Reading Architectural History - Looking Back And Ahead

Architectural Review, The, Dec, 2002 by Jeremy Melvin

By Dana Arnold. London: Routledge. 2002. [pounds sterling]19.99

Reading Architectural History has a satisfying coincidence between form and content. To promote a pluralist view of the subject, Dana Arnold has adopted a pluralist strategy, assembling a series of different texts whose balance shifts endlessly between confirmation and contradiction. The effect reinforces her message as no single authorial voice ever could, that history, architectural or otherwise, can only ever be partially understood, and many fragments are better than a mythical unity.
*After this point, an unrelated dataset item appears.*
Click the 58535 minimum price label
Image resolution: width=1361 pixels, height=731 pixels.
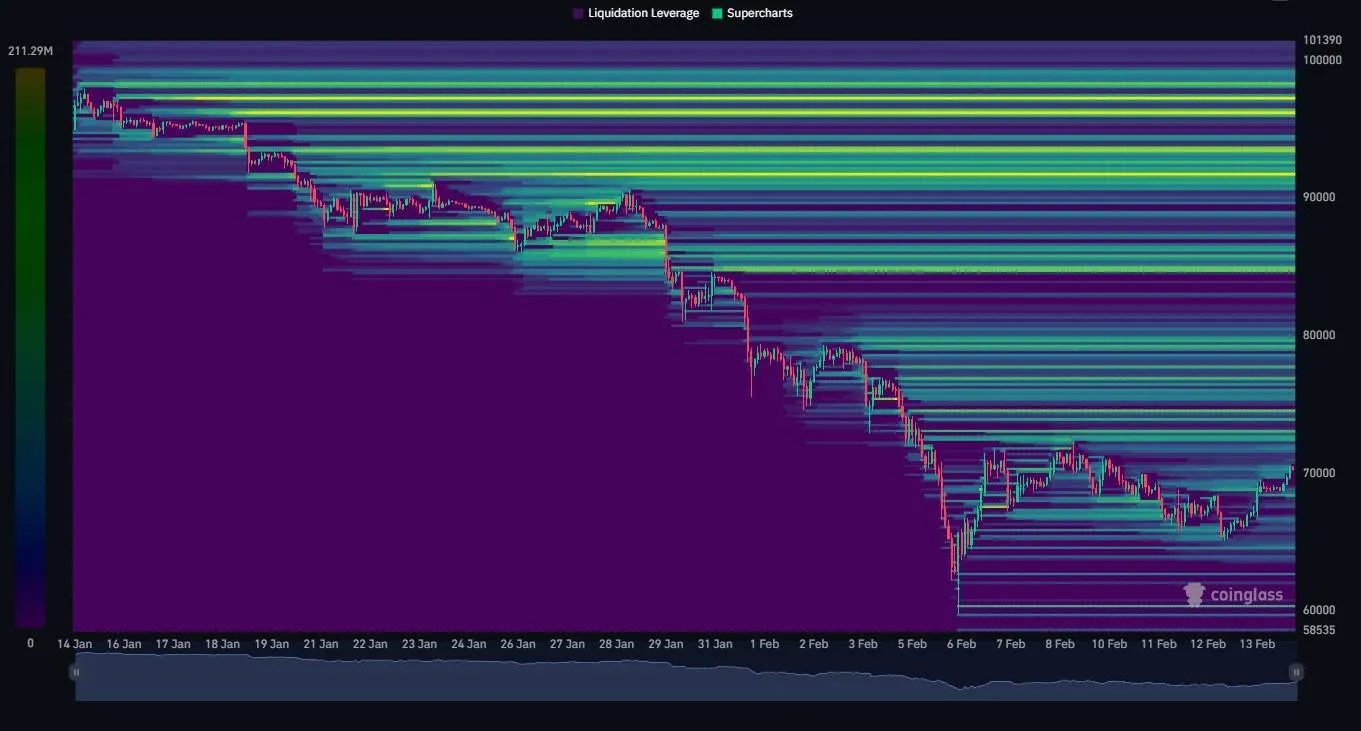click(1322, 630)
There is also a deftness to her selection of extracts. They include classics of historiography from E. H. Garr and Hayden White; classics of architectural history from Colvin, Summerson and Pevsner, contributions from those indispensable pillars of late twentieth-century France, Foucault and Barthes, and several gadflies. Few are unfamiliar in the community of architectural history, but Arnold has grouped them into pairs, each with her own introduction. Some pairings are inspired, such as Golvin's Biographical Dictionary with Foucault's What is an Author?, and Pevsner's Buildings of England with Barthes' analysis of the Guides Bleus. From these contrasts you can extrapolate much of the historiographical anatomy you need to develop a historical understanding of architecture, such as the problems of authorship and attribution, the relationship between buildings and records, or the latent assumptions with which individual historians implicitly frame their studies.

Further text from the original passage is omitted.